Não foi fácil para a comissão julgadora, formada por folcloristas, estudiosos de música nativista e mesmo profissionais (Henrique de Freitas Lima, Mário Barros, Leta Simon Dorneles, Cenair Maicá, João Carvalho Pereira, José Atidos Saturi e José Bonifácio Gomes) escolher as premiadas na várias categorias. Consciente da importância musical do evento, o próprio diretor artístico da Continental, Wilson Souto Jr. (o "Gordo", ex-dono do Lira-Paulistano, em São Paulo) ali esteve, acompanhando o trabalho que a bela Janine Rocha Fraga fez na produção executiva. Gravado ao vivo pelo estúdio volante Bobby Som, de Santa Maria - complementado, depois em sessões no Áudio Tape e Isaac, em Porto Alegre, as 12 finalistas da Seara saíram em lp, distribuído pela Continental, ainda no final de 1985 no Rio Grande do Sul, mas só agora chegando a algumas lojas do Paraná.
O grande vencedor da Seara-85 foi "Santa Helena da Serra", de Rui Biriva (em parceria com José Luis Vilela), que ao lado do cantor uruguaio Daniel Torres, defendeu com emoção essa canção emotiva, falando de uma mística cidade - premiada também com o troféu "Bombeador", por ter sido escolhida a melhor concorrente da categoria contemporânea. Na categoria nativista, a premiada foi "Benquerença", milonga de Júlio e João Batista Massado, defendida por Cezar Passarinho, cantor de Uruguaiana, já com um segundo lp-solo (edição Polygran, aqui comentado há duas semanas). Na categoria galpoeira, a premiação foi para "Baile do Rengo", delicioso contrapasso de Eurides Nunes/Nilo Brun, interpretado por Eraci Rocha (também já com seu lp solo), mas que teve na participação de seu autor, o acordeonista Eurides Nunes, o grande fator de comunicação com o público. Como acontece nos festivais nativistas, muitas premiações especiais. Por exemplo, o jornal "O Interior" ofereceu um troféu a música que melhor falasse sobre os problemas do agricultor e a vencedora foi "O Grito", de Sérgio Napp/Edson Vieira/Claudio Amaro. "Benquerença" ganhou o troféu "Emoções Gaúchas", enquanto "Caminho do Caapi" (Nilo Brun) venceu por ter melhor aproveitado o tema "tropeiros de mula", ganhando ainda o prêmio de melhor letra. Rui Biriva e Daniel Torres foram considerados os melhores intérpretes ("Santa Helena da Serra" e "Tenho Dito"), Fátima Gimenez ganhou o prêmio de melhor intérprete feminina pela ingênua "Sonhos e Brinquedos" e ao instrumentista - já que graças aos seus solos, foram valorizadas três das bonitas músicas: "Santa Helena da Serra", "Benquerença" e "Terno Encontro".

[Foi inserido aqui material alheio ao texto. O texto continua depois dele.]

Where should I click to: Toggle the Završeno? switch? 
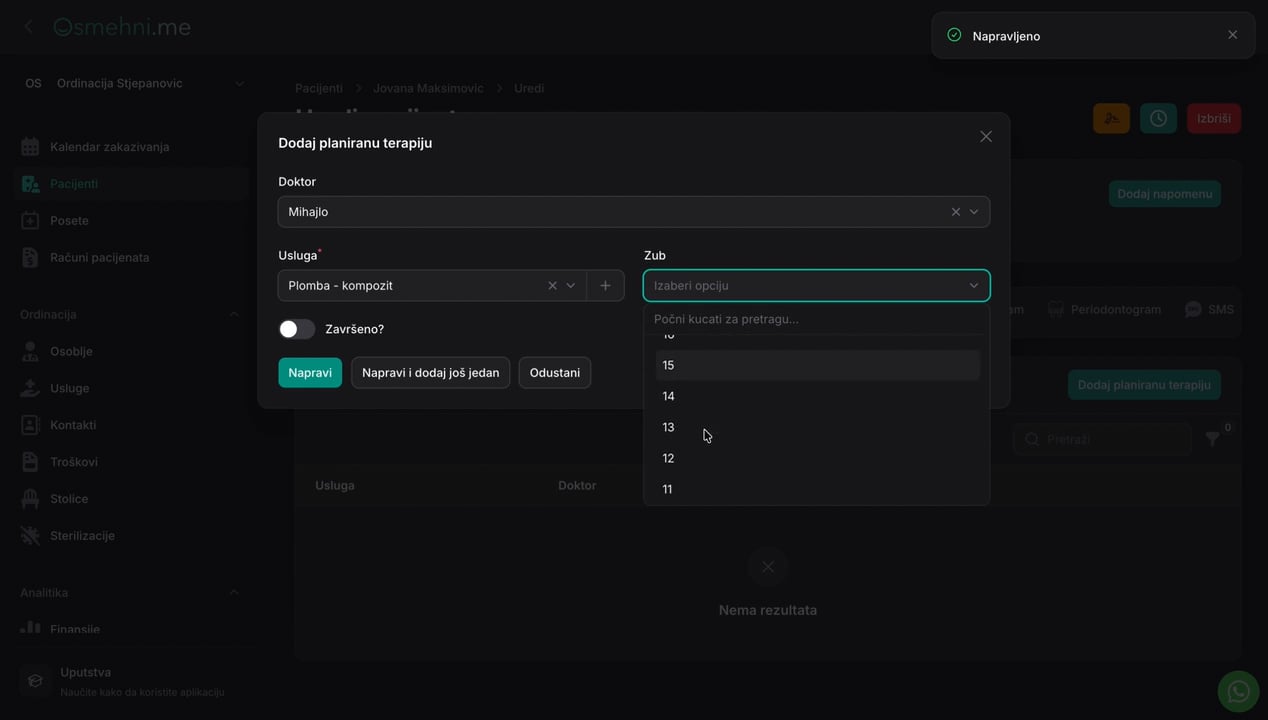(297, 329)
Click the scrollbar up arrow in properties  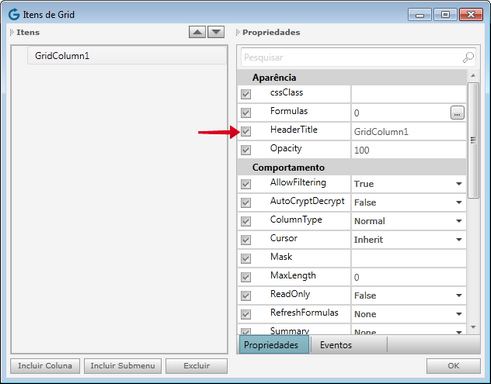pyautogui.click(x=473, y=76)
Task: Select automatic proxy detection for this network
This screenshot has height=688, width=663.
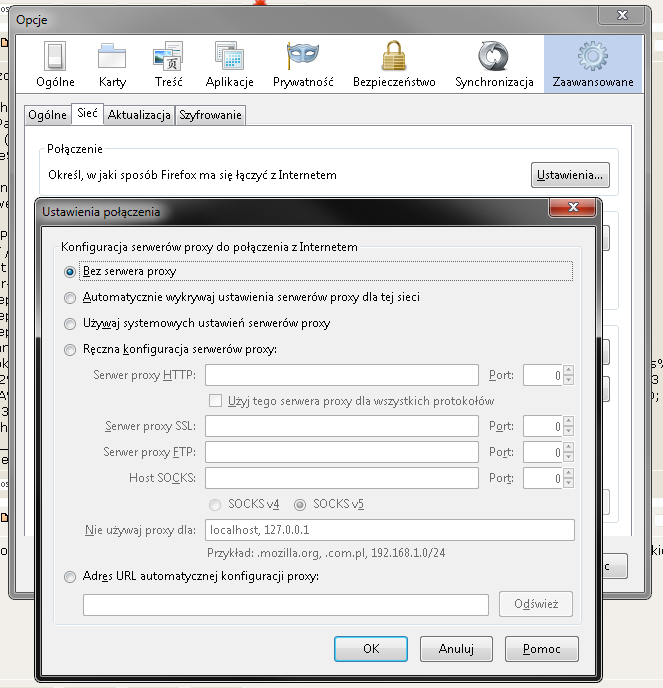Action: [x=70, y=298]
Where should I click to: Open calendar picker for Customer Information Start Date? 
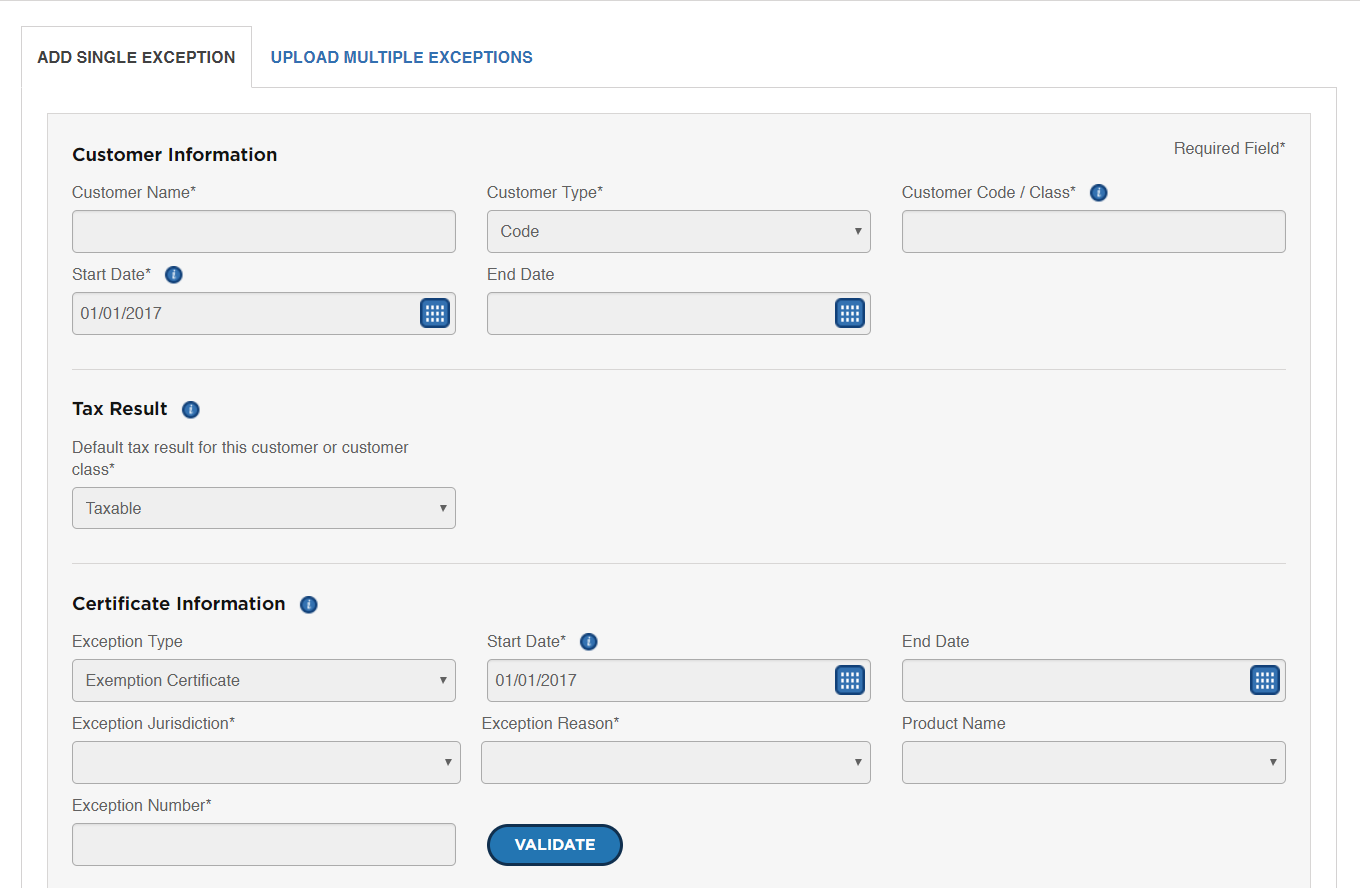(434, 313)
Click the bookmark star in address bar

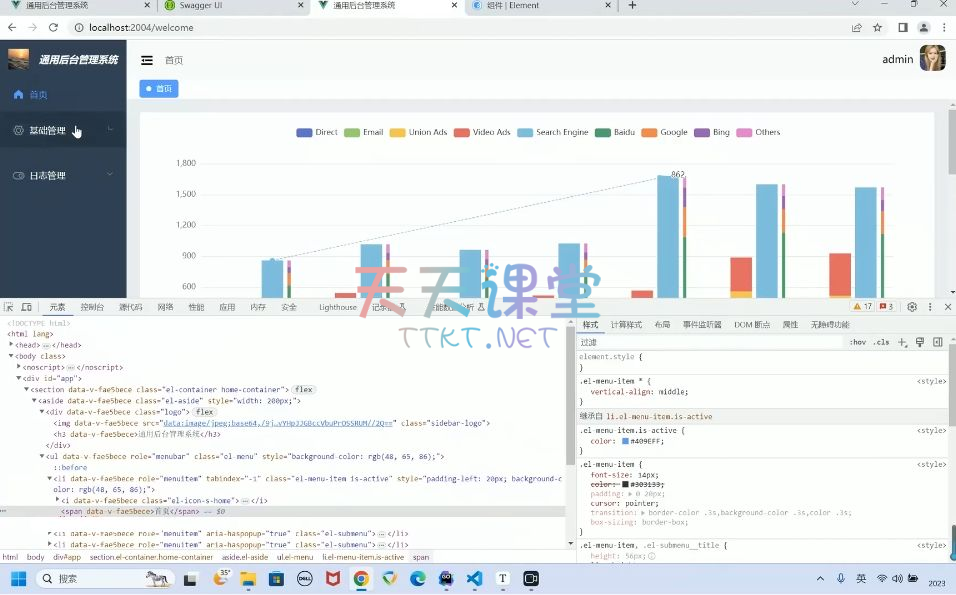point(878,27)
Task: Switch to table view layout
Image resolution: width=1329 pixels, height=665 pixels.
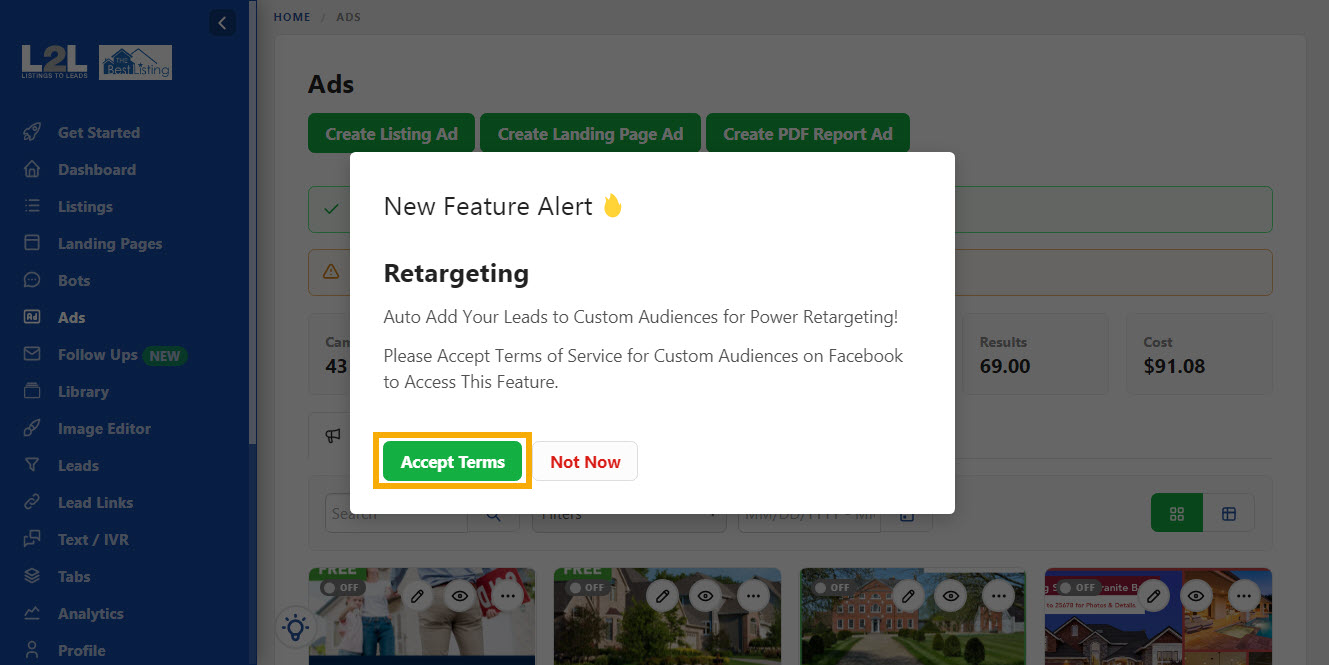Action: pyautogui.click(x=1229, y=514)
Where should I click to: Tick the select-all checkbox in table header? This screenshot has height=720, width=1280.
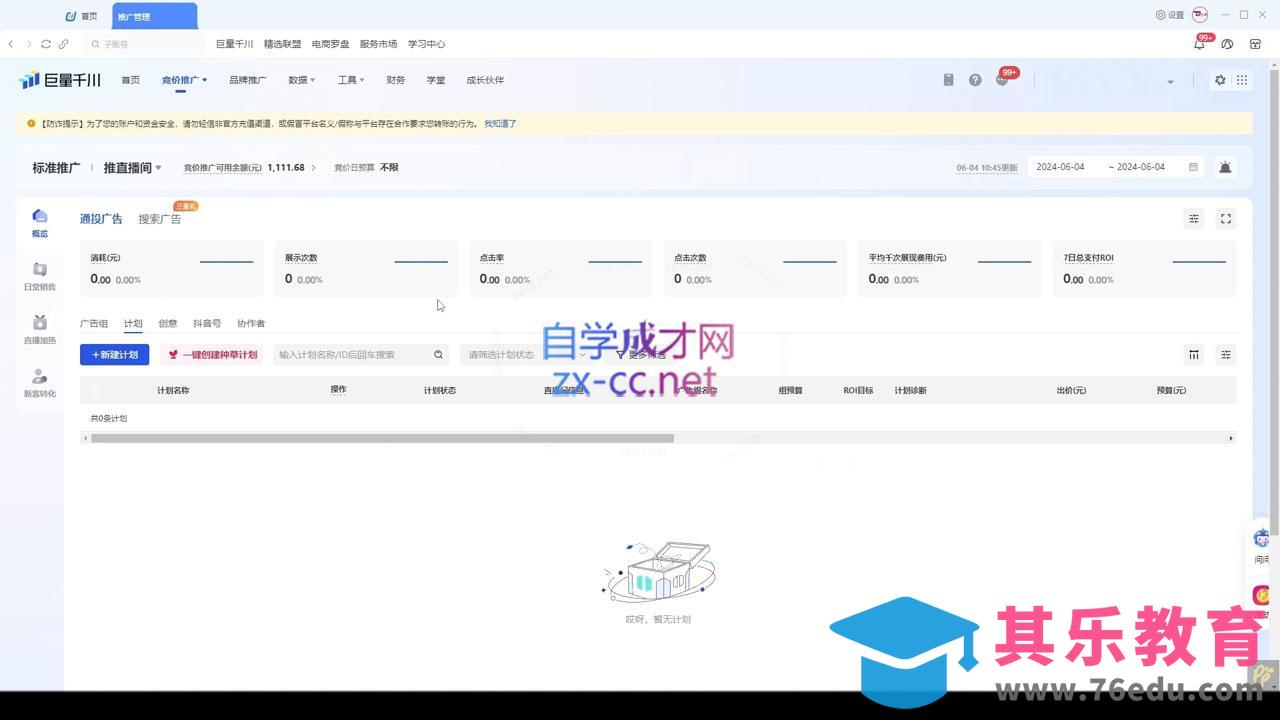pos(96,390)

A 5ª Seara, em Carazinho, é hoje mais um exemplo de festival nativista com sólida organização e revelador de talentos musicais. Ampliando sua programação para debates e palestras, cumpre uma função cultural das mais importantes e editando em disco, desde a primeira promoção (1980) as finalistas, perpetua as canções ali concorrentes. Um exemplo de festival no qual os homens que promovem os nossos pífios festivais (Pato Branco, Cascavel, Paranaguá, etc.) deveriam se espelhar.